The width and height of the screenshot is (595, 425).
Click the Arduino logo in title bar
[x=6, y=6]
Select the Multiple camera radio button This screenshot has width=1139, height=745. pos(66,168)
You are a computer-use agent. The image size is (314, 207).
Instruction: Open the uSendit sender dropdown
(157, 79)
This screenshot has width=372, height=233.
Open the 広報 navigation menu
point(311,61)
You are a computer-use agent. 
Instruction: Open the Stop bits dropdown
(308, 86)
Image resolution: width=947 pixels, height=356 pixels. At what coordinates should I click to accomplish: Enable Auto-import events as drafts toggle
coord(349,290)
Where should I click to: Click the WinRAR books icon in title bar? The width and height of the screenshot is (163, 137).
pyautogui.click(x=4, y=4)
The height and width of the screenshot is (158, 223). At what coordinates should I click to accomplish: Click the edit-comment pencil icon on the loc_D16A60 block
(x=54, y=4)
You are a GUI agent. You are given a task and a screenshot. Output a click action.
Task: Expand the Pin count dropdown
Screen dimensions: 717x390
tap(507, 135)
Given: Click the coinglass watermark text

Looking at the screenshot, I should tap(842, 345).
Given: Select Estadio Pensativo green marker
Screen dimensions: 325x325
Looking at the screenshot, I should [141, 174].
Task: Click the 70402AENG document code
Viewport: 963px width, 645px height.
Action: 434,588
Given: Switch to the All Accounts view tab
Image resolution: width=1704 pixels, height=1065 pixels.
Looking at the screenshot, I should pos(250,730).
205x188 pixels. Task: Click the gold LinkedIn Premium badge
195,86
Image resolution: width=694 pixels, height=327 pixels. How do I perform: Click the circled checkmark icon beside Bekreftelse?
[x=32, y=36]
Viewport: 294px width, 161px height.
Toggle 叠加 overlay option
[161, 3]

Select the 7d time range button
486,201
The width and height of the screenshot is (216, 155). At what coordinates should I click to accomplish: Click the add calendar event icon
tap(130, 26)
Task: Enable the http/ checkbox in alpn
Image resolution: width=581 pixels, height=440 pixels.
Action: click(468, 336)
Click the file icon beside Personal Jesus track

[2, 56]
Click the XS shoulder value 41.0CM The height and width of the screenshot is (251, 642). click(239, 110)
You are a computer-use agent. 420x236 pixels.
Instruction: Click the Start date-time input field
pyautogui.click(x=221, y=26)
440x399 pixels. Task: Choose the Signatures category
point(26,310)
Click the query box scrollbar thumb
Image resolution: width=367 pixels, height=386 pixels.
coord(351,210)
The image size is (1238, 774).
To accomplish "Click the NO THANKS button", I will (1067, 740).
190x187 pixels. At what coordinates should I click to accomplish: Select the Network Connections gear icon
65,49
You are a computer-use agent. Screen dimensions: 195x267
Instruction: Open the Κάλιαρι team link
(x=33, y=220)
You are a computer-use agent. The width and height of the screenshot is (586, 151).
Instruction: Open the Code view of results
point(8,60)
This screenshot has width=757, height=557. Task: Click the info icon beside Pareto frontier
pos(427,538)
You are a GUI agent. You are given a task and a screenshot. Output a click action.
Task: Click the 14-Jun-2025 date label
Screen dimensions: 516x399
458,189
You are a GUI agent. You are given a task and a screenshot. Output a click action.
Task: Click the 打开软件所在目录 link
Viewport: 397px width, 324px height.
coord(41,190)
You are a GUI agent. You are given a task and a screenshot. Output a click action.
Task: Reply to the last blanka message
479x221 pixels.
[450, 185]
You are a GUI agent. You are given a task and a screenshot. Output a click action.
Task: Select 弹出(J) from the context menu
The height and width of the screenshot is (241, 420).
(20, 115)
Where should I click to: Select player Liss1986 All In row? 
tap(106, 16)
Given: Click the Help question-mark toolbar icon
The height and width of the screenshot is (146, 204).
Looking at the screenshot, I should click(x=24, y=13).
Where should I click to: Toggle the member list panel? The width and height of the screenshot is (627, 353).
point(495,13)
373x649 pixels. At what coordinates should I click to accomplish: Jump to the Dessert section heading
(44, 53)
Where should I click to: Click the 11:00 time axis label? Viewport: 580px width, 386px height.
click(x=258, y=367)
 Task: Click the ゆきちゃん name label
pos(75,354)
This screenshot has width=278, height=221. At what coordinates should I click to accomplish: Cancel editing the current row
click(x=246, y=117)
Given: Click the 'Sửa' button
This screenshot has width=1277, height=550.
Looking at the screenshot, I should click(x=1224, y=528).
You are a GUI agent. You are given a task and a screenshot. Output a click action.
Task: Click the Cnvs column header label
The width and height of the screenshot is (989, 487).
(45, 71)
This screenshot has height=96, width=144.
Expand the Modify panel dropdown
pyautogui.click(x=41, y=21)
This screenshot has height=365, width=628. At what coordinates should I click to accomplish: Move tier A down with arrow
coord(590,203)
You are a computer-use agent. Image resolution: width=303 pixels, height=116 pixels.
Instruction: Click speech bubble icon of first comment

◇ ◇ ◇ ◇ ◇ ◇ ◇

Task: Your response should consist of the full listing, exactly as written.

Answer section:
The width and height of the screenshot is (595, 425).
Click the Arduino logo in title bar
[x=6, y=6]
Select the Multiple camera radio button This screenshot has width=1139, height=745. pos(66,168)
You are a computer-use agent. The image size is (314, 207).
Instruction: Open the uSendit sender dropdown
(157, 79)
This screenshot has width=372, height=233.
Open the 広報 navigation menu
point(311,61)
You are a computer-use agent. 
Instruction: Open the Stop bits dropdown
(308, 86)
Image resolution: width=947 pixels, height=356 pixels. At what coordinates should I click to accomplish: Enable Auto-import events as drafts toggle
coord(349,290)
Where should I click to: Click the WinRAR books icon in title bar? The width and height of the screenshot is (163, 137).
pyautogui.click(x=4, y=4)
The height and width of the screenshot is (158, 223). At what coordinates should I click to accomplish: Click the edit-comment pencil icon on the loc_D16A60 block
(x=54, y=4)
You are a GUI agent. You are given a task and a screenshot. Output a click action.
Task: Expand the Pin count dropdown
Screen dimensions: 717x390
tap(507, 135)
Given: Click the coinglass watermark text

Looking at the screenshot, I should tap(842, 345).
Given: Select Estadio Pensativo green marker
Screen dimensions: 325x325
Looking at the screenshot, I should [141, 174].
Task: Click the 70402AENG document code
Viewport: 963px width, 645px height.
Action: 434,588
Given: Switch to the All Accounts view tab
Image resolution: width=1704 pixels, height=1065 pixels.
Looking at the screenshot, I should pos(250,730).
205x188 pixels. Task: Click the gold LinkedIn Premium badge
195,86
Image resolution: width=694 pixels, height=327 pixels. How do I perform: Click the circled checkmark icon beside Bekreftelse?
[x=32, y=36]
Viewport: 294px width, 161px height.
Toggle 叠加 overlay option
[161, 3]

Select the 7d time range button
486,201
The width and height of the screenshot is (216, 155). At what coordinates should I click to accomplish: Click the add calendar event icon
tap(130, 26)
Task: Enable the http/ checkbox in alpn
Image resolution: width=581 pixels, height=440 pixels.
Action: click(468, 336)
Click the file icon beside Personal Jesus track

[2, 56]
Click the XS shoulder value 41.0CM The height and width of the screenshot is (251, 642). click(239, 110)
You are a computer-use agent. 420x236 pixels.
Instruction: Click the Start date-time input field
pyautogui.click(x=221, y=26)
440x399 pixels. Task: Choose the Signatures category
point(26,310)
Click the query box scrollbar thumb
Image resolution: width=367 pixels, height=386 pixels.
coord(351,210)
The image size is (1238, 774).
To accomplish "Click the NO THANKS button", I will (1067, 740).
190x187 pixels. At what coordinates should I click to accomplish: Select the Network Connections gear icon
65,49
You are a computer-use agent. Screen dimensions: 195x267
Instruction: Open the Κάλιαρι team link
(x=33, y=220)
You are a computer-use agent. The width and height of the screenshot is (586, 151).
Instruction: Open the Code view of results
point(8,60)
This screenshot has width=757, height=557. Task: Click the info icon beside Pareto frontier
pos(427,538)
You are a GUI agent. You are given a task and a screenshot. Output a click action.
Task: Click the 14-Jun-2025 date label
Screen dimensions: 516x399
458,189
You are a GUI agent. You are given a task and a screenshot. Output a click action.
Task: Click the 打开软件所在目录 link
Viewport: 397px width, 324px height.
coord(41,190)
You are a GUI agent. You are given a task and a screenshot. Output a click action.
Task: Reply to the last blanka message
479x221 pixels.
[450, 185]
You are a GUI agent. You are given a task and a screenshot. Output a click action.
Task: Select 弹出(J) from the context menu
The height and width of the screenshot is (241, 420).
(20, 115)
Where should I click to: Select player Liss1986 All In row? 
tap(106, 16)
Given: Click the Help question-mark toolbar icon
The height and width of the screenshot is (146, 204).
Looking at the screenshot, I should click(x=24, y=13).
Where should I click to: Toggle the member list panel? The width and height of the screenshot is (627, 353).
point(495,13)
373x649 pixels. At what coordinates should I click to accomplish: Jump to the Dessert section heading
(44, 53)
Where should I click to: Click the 11:00 time axis label? Viewport: 580px width, 386px height.
click(x=258, y=367)
 Task: Click the ゆきちゃん name label
pos(75,354)
This screenshot has width=278, height=221. At what coordinates should I click to accomplish: Cancel editing the current row
click(x=246, y=117)
Given: Click the 'Sửa' button
This screenshot has width=1277, height=550.
Looking at the screenshot, I should click(x=1224, y=528).
You are a GUI agent. You are given a task and a screenshot. Output a click action.
Task: Click the Cnvs column header label
The width and height of the screenshot is (989, 487).
(45, 71)
This screenshot has height=96, width=144.
Expand the Modify panel dropdown
pyautogui.click(x=41, y=21)
This screenshot has height=365, width=628. At what coordinates should I click to accomplish: Move tier A down with arrow
coord(590,203)
You are a computer-use agent. Image resolution: width=303 pixels, height=116 pixels.
Instruction: Click speech bubble icon of first comment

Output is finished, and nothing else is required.